Azam Jah, Damat Walashan Sahebzada Nawab Sir Mir Himayat Ali Khan Siddiqi Bahadur Bayaffendi () (21/22 February 1907 – 9 October 1970) was the eldest son of the seventh and last nizam of Hyderabad, Mir Osman Ali Khan, Asaf Jah VII and Sahebzadi Azam unnisa Begum, daughter of Sahebzada Mir Jahangir Ali Khan Siddiqi.

Life

In 1936 he was given the courtesy title of prince of Berar, a territory of the nizam then leased in perpetuity to the British and administered by them.

Azam Jah married Princess Durru Shehvar, a member of the House of Osman (formerly of the Ottoman Empire) and the daughter of the last Ottoman Caliph Abdülmecid II, in Nice on 12 November 1932. The marriage failed after producing two sons.

On the death of the seventh nizam, the title passed to Azam Jah's elder son, Sahebzada Mir Barkat Ali Khan Siddiqi Mukarram Jah, as eighth nizam. Whereas, Azam's younger son is Sahebzada Mir Karamat Ali Khan Siddiqi Muffakham Jah.
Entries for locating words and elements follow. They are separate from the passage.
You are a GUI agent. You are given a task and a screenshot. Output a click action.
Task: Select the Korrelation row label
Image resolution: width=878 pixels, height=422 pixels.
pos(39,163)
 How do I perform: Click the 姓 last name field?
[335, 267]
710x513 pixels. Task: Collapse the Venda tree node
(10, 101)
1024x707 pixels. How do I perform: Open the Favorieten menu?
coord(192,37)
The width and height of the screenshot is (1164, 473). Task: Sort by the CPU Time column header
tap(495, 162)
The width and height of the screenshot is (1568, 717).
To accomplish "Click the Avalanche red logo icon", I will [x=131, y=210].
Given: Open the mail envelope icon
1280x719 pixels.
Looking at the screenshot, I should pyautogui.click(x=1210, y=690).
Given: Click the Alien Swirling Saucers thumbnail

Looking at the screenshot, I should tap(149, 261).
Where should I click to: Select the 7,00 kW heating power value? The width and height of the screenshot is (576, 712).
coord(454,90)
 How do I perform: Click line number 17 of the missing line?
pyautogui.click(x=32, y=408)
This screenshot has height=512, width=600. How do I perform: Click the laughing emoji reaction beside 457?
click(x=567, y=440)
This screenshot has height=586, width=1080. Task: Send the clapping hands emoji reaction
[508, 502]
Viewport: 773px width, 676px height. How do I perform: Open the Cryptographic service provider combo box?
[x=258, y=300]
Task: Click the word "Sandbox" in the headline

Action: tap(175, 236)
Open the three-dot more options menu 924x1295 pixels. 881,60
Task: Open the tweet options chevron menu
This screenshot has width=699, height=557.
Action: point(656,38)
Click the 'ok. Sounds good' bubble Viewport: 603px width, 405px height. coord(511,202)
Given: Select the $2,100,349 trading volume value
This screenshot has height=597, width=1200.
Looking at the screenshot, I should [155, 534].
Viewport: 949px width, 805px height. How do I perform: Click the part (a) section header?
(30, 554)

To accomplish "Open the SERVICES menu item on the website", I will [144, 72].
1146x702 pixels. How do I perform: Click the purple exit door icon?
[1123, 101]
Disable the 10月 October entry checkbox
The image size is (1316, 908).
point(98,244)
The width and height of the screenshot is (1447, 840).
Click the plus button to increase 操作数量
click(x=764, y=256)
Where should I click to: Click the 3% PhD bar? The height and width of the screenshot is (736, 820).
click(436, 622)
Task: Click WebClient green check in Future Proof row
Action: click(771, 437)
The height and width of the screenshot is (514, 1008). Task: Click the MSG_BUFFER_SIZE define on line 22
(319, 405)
He lived at Bella Vista, Hyderabad, a  palace near Hussain Sagar.

Titles

1907–1912: Second Wali Ahad Nawab Mir Himayat 'Ali Khan Siddiqi Bahadur
1912–1934: Wali Ahad Sahebzada Nawab Mir Himayat 'Ali Khan Bahadur
1934–1937: Major His Highness Azam Jah, Walashan Sahebzada Nawab Mir Himayat 'Ali Khan Siddiqi Bahadur, Prince of Berar
1937–1942: General His Highness Azam Jah, Walashan Sahebzada Nawab Mir Himayat 'Ali Khan Siddiqi Bahadur, Prince of Berar
1942–1947: General His Highness Azam Jah, Walashan Sahebzada Nawab Mir Sir Himayat 'Ali Khan Siddiqi Bahadur, Prince of Berar, GBE
1947–1970: General His Highness Azam Jah, Walashan Sahebzada Nawab Mir Sir Himayat 'Ali Khan Siddiqi Bahadur, Prince of Berar, GCIE, GBE

Notable philanthropy

The (Nizamia Mosque) now known as (London Central Mosque) was funded by the Osman Ali Khan, Asaf Jah VII and the foundation stone of the mosque was laid on Friday, 4 June 1937, by his eldest son - His Highness Prince Azam Jah.

Honours and legacy
(ribbon bar, as it would look today; incomplete)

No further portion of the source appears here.